• _Text passage_:
□ □ □

Over a year after the initial child support judgment was made my husband took his ex wife back to court to have it reduced, something she wasn't happy about, she stood in front of the judge and lied, I'm a document keeper and I record everything so had proof of the lies and my husband was able to present them to the court. The support was massively reduced and she stormed out of the court. My husband had been paying his ex wife $700 a month before any court order was set in place, after he had been served with papers demanding child support he spoke with an attorney who had said he had been paying too much, more than what the state guidelines were, to my husband that wasn't a big deal they were his children. Anyway, the court ordered my husband pay $1250 a month in support, which left him with $250 a month to live on, this was because of the lies the ex wife had told and had been supported by her attorney. After all the lies came out at the second child support hearing the child support was cut to $400 a month, my husband didn't think that was right and said he was willing to pay more, but the judge stuck to his guns and reduced it to $400 a month, ti could be reduced further because neither child is before/after school care now, but my husband refused to reduce it, which I say fair play to him for wanting to support his kids. My husband now hasn't seen his children in almost 5 years because his ex isn't happy that the court awarded her so little, I guess if she had accepted his offer of $700 none of this would have happened, instead she was lead by greed and ended up with nothing.

□ □ □

• _Listed records_:
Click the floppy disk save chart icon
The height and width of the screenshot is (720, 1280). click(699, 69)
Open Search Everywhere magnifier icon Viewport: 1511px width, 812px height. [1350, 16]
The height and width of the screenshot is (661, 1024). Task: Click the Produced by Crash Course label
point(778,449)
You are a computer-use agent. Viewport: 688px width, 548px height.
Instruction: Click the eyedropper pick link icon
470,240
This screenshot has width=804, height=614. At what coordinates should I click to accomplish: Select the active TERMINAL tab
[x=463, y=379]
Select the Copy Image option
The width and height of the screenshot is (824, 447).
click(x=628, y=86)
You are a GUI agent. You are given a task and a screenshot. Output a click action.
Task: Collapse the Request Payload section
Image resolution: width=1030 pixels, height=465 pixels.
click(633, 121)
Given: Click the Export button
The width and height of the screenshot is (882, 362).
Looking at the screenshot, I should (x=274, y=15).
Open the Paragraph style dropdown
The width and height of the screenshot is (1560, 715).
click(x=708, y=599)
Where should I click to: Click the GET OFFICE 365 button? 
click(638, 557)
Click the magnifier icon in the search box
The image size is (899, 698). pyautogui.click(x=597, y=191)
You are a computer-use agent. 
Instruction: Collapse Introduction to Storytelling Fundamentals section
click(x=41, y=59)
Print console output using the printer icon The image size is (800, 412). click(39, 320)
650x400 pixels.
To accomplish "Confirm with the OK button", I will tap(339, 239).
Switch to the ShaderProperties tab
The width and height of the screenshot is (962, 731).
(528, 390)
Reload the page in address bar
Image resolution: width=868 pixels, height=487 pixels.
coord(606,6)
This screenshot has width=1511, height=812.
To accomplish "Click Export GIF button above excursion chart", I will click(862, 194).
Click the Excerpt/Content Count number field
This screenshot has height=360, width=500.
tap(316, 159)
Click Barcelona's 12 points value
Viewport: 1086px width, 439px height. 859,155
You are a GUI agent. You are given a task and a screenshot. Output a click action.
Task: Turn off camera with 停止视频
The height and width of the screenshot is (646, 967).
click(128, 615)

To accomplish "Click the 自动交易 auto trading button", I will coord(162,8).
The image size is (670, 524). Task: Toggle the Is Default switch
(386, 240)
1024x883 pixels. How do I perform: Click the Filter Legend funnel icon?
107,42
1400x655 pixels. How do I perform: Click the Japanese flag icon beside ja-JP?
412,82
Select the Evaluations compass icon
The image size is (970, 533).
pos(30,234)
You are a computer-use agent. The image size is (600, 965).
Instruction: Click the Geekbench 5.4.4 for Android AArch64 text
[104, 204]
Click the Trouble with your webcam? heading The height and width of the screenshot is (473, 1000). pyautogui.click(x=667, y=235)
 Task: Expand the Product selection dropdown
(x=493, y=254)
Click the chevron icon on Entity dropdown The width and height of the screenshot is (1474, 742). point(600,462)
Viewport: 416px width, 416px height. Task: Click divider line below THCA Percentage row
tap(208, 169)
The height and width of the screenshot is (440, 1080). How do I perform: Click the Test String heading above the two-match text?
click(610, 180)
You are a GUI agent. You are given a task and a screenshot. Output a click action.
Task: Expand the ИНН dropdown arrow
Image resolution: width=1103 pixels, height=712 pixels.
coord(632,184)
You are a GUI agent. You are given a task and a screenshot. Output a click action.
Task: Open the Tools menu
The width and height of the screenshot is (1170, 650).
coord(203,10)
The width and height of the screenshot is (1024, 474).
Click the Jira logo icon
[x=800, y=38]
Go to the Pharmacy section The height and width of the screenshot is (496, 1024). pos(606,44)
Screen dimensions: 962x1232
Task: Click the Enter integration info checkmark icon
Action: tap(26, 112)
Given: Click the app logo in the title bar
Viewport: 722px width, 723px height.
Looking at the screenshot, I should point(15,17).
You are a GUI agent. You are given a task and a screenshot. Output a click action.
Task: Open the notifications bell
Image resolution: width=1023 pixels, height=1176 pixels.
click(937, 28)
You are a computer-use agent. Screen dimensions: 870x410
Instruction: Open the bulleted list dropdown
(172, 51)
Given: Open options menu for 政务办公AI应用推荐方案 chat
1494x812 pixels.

□ □ □

• _What the task asks_:
Return the complete passage about the child support dispute word for word. The rows are not used in this exercise.

• _Solution for this problem_:
Over a year after the initial child support judgment was made my husband took his ex wife back to court to have it reduced, something she wasn't happy about, she stood in front of the judge and lied, I'm a document keeper and I record everything so had proof of the lies and my husband was able to present them to the court. The support was massively reduced and she stormed out of the court. My husband had been paying his ex wife $700 a month before any court order was set in place, after he had been served with papers demanding child support he spoke with an attorney who had said he had been paying too much, more than what the state guidelines were, to my husband that wasn't a big deal they were his children. Anyway, the court ordered my husband pay $1250 a month in support, which left him with $250 a month to live on, this was because of the lies the ex wife had told and had been supported by her attorney. After all the lies came out at the second child support hearing the child support was cut to $400 a month, my husband didn't think that was right and said he was willing to pay more, but the judge stuck to his guns and reduced it to $400 a month, ti could be reduced further because neither child is before/after school care now, but my husband refused to reduce it, which I say fair play to him for wanting to support his kids. My husband now hasn't seen his children in almost 5 years because his ex isn't happy that the court awarded her so little, I guess if she had accepted his offer of $700 none of this would have happened, instead she was lead by greed and ended up with nothing.